Regular Expressions (RegEx)

Using Regex in Woopra segmentation

Woopra's segmentation allows you to use regular expressions to match very specific patterns in Woopra user and event property values. The regex is compiled and run using Oracle's regular expressions, the documentation for which can be found here: https://docs.oracle.com/javase/tutorial/essential/regex/

This document is not designed to be a full introduction to regex, but rather to serve as a reference for common patterns and usages you might want to use in Woopra segmentation.

Using OR

One of the most common reasons that a Woopra user who is not already familiar with regex might want to use regex, is to match any of multiple values. For example, let us imagine we are attempting to build a segment in Woopra of people who's company field is "woopra" OR "oracle." The best way to do this would be to create a segment of people who "ARE" company contains "woopra" or "oracle". While you can do this in Woopra without using regular expressions, it can become quite tedious to build a separate filter for each possible value you are looking for, and then to combine all of these "OR'ed" conditions with some other "AND'ed" ones. The way to express "OR" in a regular expression is with the bar: |. So to find people who's company field is either "woopra" or "oracle", use this regular expression:

woopra|oracle

📘

Trouble getting your regex to work. Try putting '(?i)' or '.*' before the expression (without quotes).

Case-insensitive matching

In Oracle regex, you can make a group or character class case insensitive by using the (?i) pattern. It will apply to the next group or class you have in the regex, so to only allow the "W" in Woopra to be case insensitive: (?i)Woopra. However, if you want the entire word to be case insensitive, you can group the word by using parentheses, and the case insensitivity will apply to all the characters in the match group (within parentheses) that follows the (?i). So to put it all together:

(?i)(.*woopra.*)

That pattern will match all of these: "woopra", "woopra, inc.", and "Woopra, Inc."

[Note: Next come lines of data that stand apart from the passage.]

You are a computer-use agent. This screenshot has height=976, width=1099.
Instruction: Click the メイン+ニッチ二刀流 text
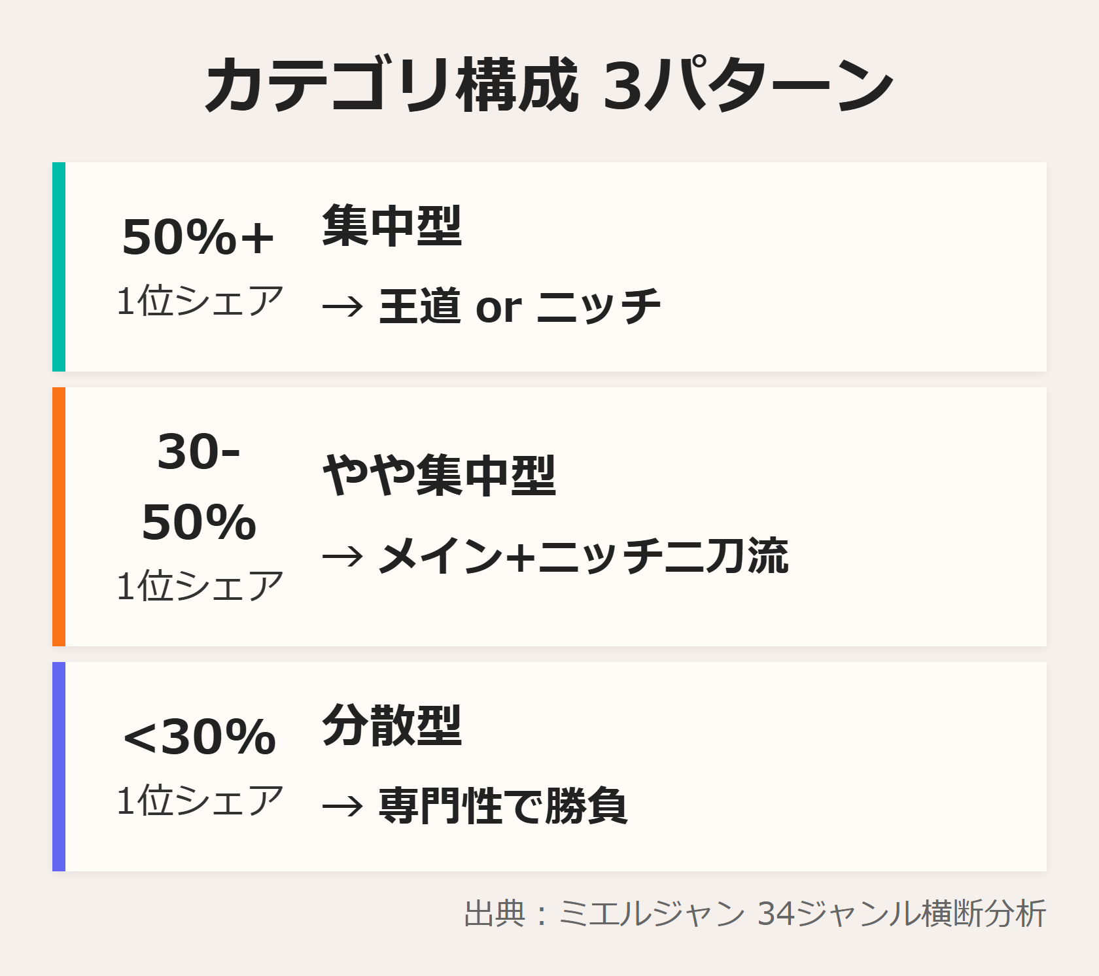pyautogui.click(x=584, y=556)
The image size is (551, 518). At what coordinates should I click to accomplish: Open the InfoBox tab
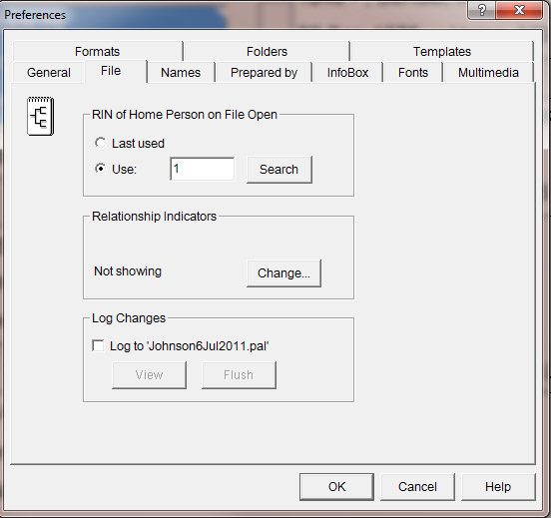pos(347,73)
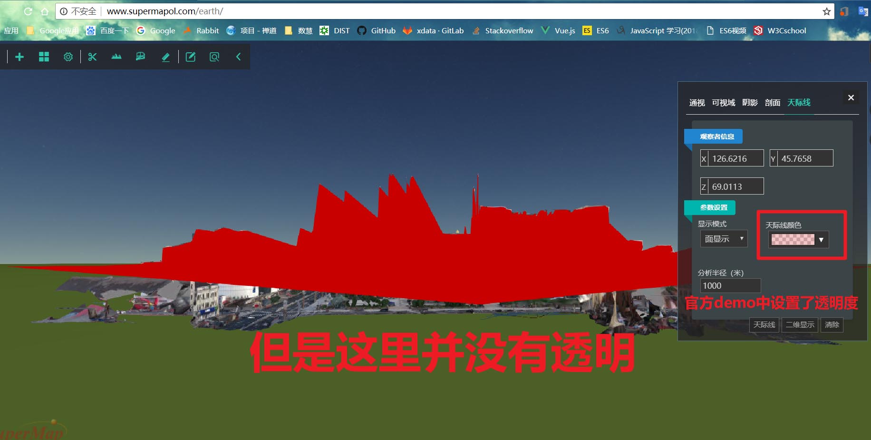Open the gear settings icon in toolbar
This screenshot has width=871, height=440.
click(68, 57)
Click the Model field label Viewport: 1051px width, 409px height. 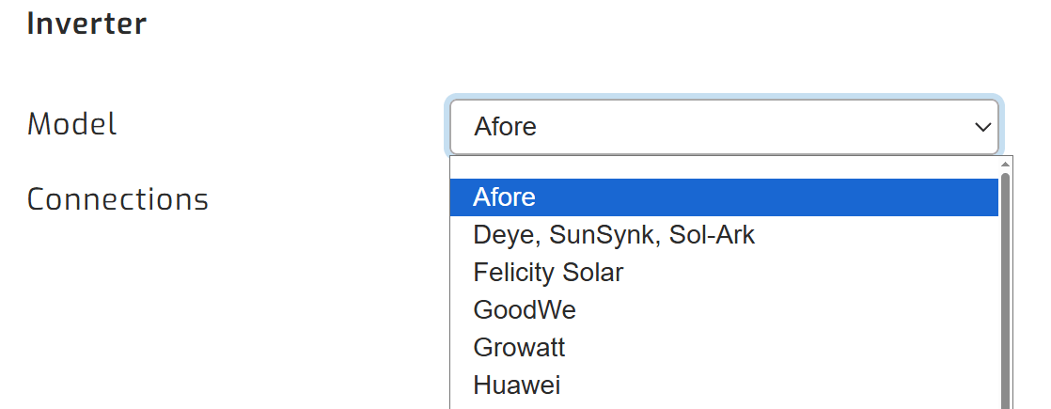[72, 123]
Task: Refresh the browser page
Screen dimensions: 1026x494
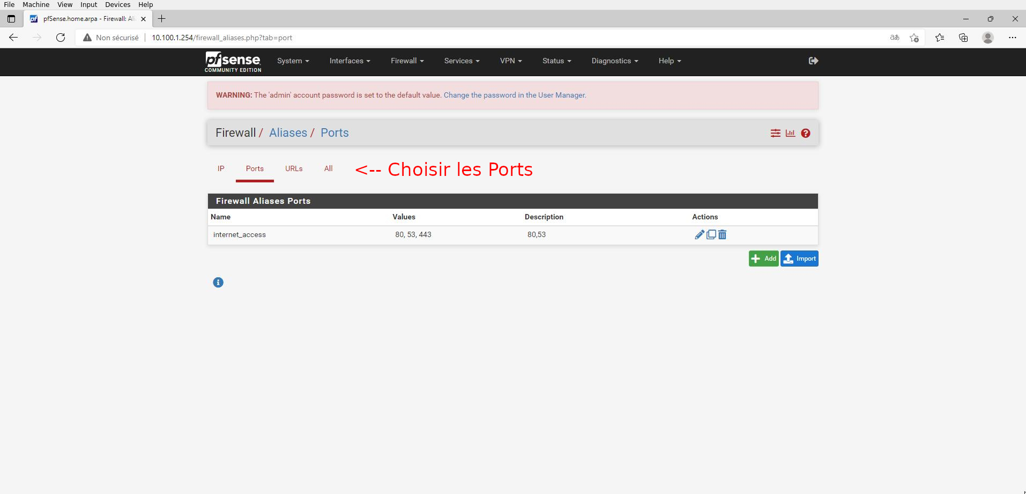Action: pos(61,38)
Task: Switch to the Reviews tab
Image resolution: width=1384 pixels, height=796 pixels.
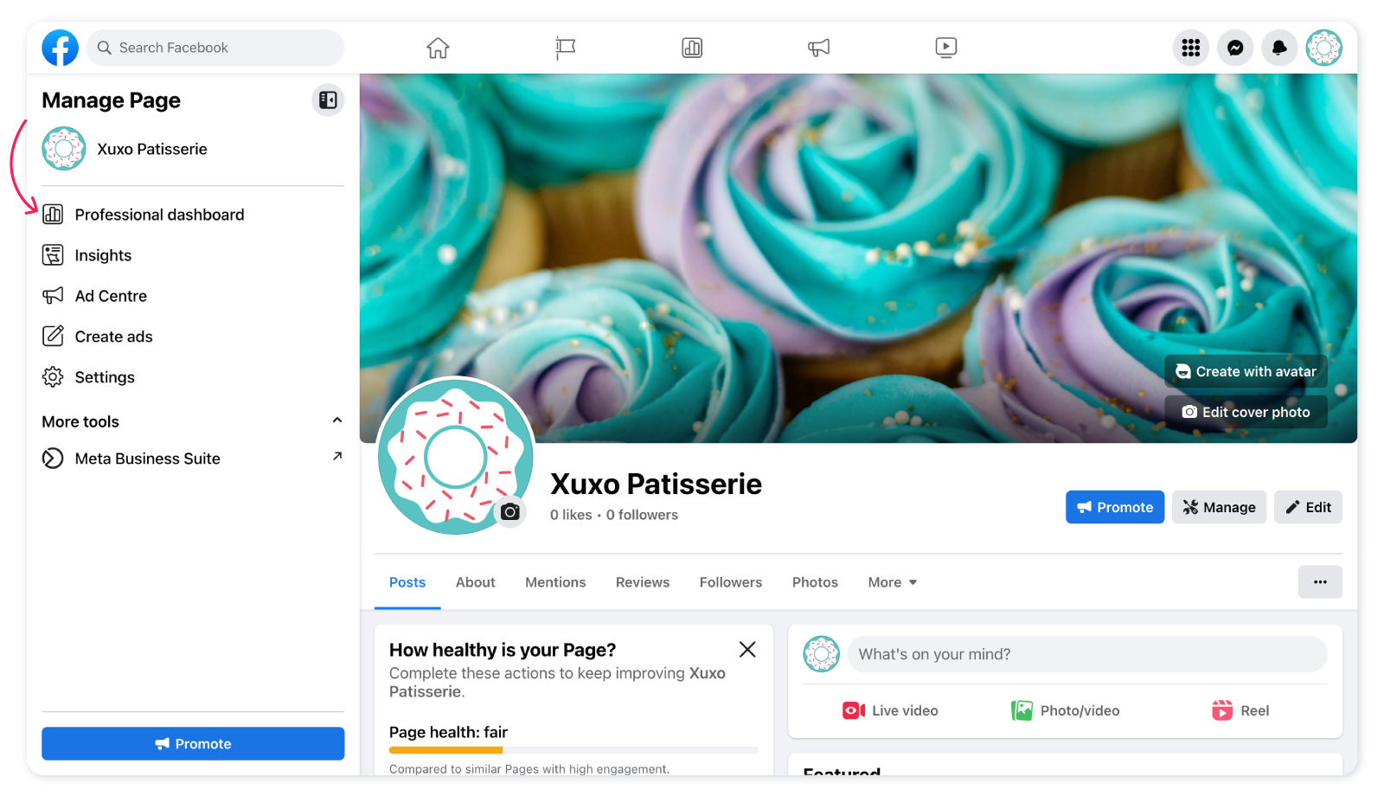Action: pyautogui.click(x=643, y=582)
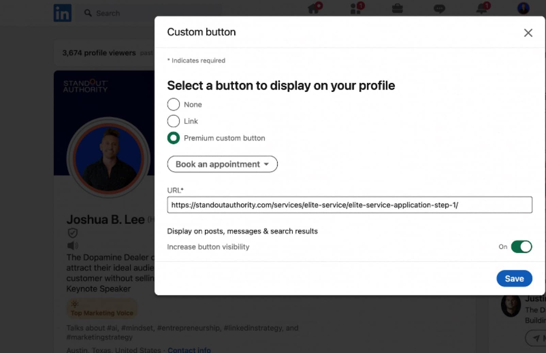Open the Contact info link
Screen dimensions: 546x353
[189, 350]
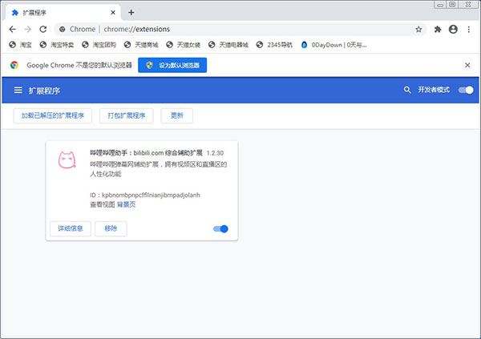The height and width of the screenshot is (339, 481).
Task: Open Chrome's three-dot menu
Action: (x=469, y=29)
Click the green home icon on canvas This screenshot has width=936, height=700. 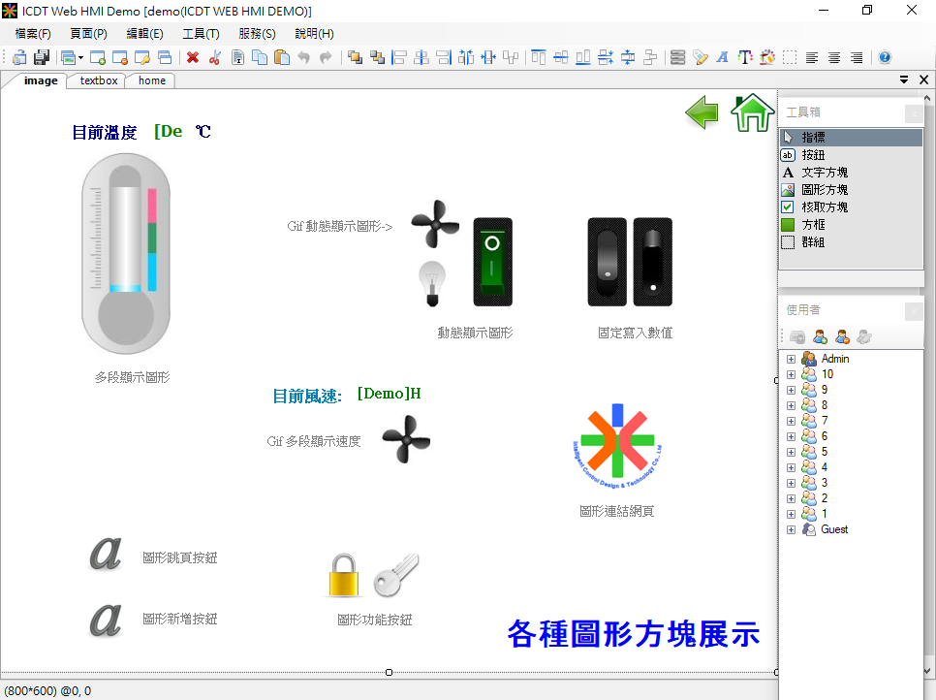pyautogui.click(x=752, y=112)
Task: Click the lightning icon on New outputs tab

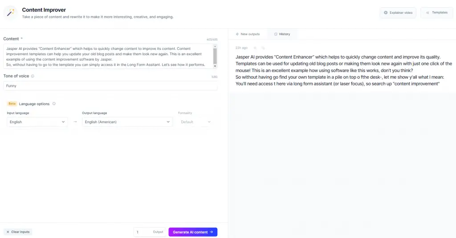Action: tap(237, 34)
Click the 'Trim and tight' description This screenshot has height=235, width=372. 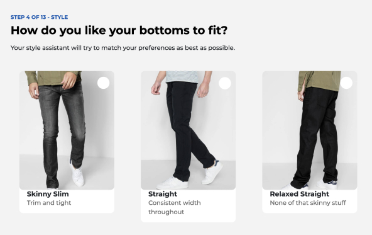point(49,203)
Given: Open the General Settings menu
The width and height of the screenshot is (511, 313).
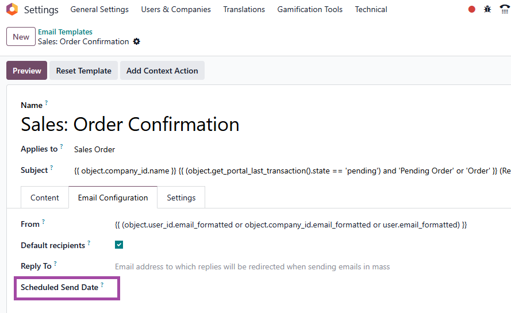Looking at the screenshot, I should pos(99,9).
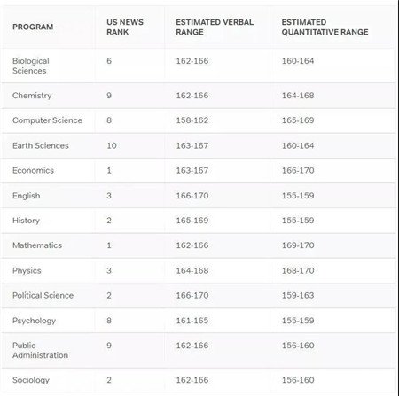Click the Earth Sciences row label
Image resolution: width=399 pixels, height=396 pixels.
[x=41, y=145]
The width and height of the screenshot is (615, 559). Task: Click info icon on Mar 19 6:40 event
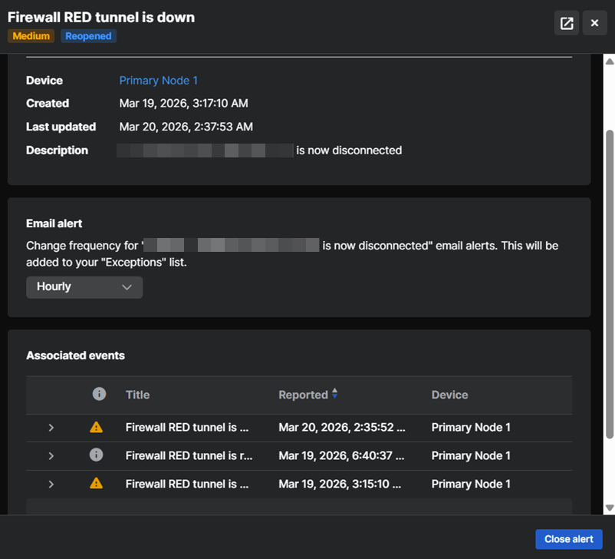pos(96,455)
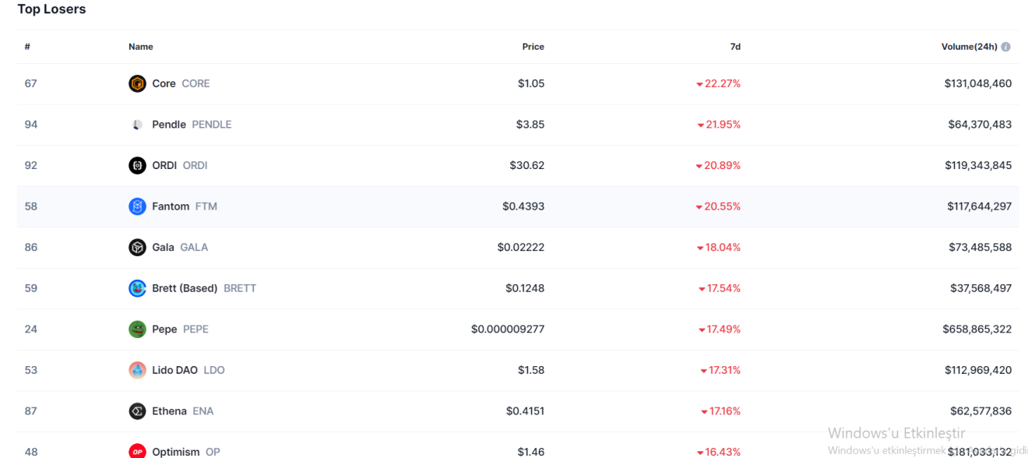
Task: Open the Pepe PEPE coin link
Action: [165, 329]
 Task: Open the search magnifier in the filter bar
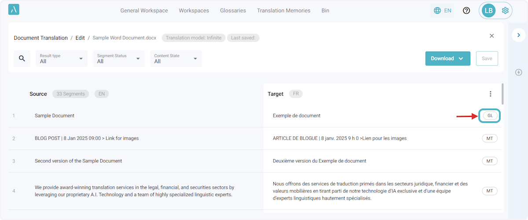tap(22, 59)
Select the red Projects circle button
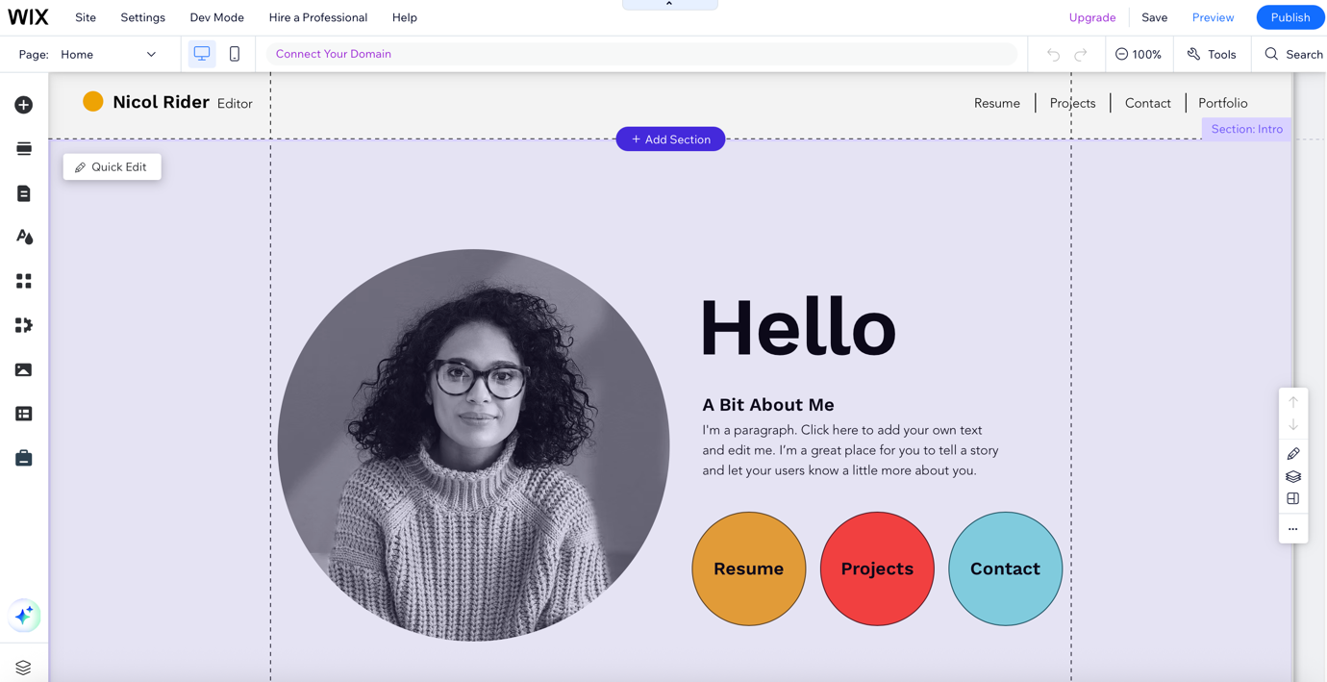 click(x=877, y=568)
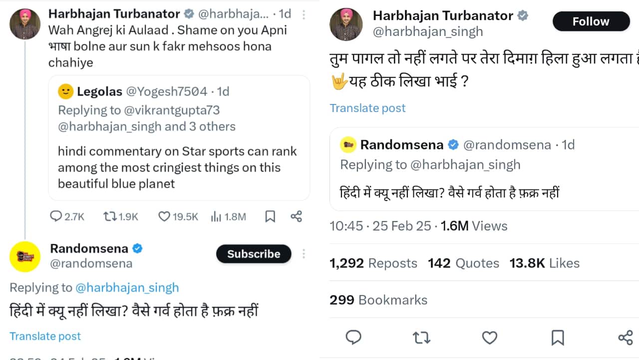View Randomsena's yellow profile picture
The width and height of the screenshot is (639, 360).
coord(25,257)
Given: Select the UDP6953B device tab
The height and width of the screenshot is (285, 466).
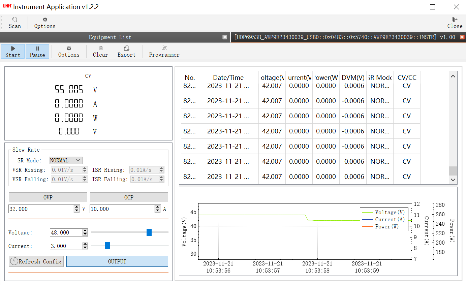Looking at the screenshot, I should pyautogui.click(x=344, y=37).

Going one step further, if you want to find multiple companies, like with the example above using OR, you may do it all together like this:

(?i)(.*woopra.*|.*oracle.*)

Common pitfalls, and some Examples

why doesn't the regex woopra match Woopra, INC.?

A Regex matches the entire length of the value that is being checked. So the above regex, woopra will only match values that are exactly "woopra" with no other spaces or characters in the value, and also, with no capital letters. To Match "Woopra Inc.", you would need to do two things: make your regex case insensitive, and alter the regex to allow for other characters to be present, as long as "woopra" is in the value somewhere.

Matching other characters

One of the most useful patterns in regex is .* (dot star). The dot, in regex, means match ANY character at all (including spaces, and non-alphanumeric characters). The star is what's known as a quantifier, it means "match 0 or more of the preceding character or group. (A group could be a character class in square brackets, or it could be anything in parentheses).

So to match "Woopra, Inc." as well as "Woopra Incorporated" along with any other potential names for the same company, what you essentially want to say is "match any company that includes the word 'woopra'". You would do this by surrounding your woopra regex with .*s like this:

.*woopra.*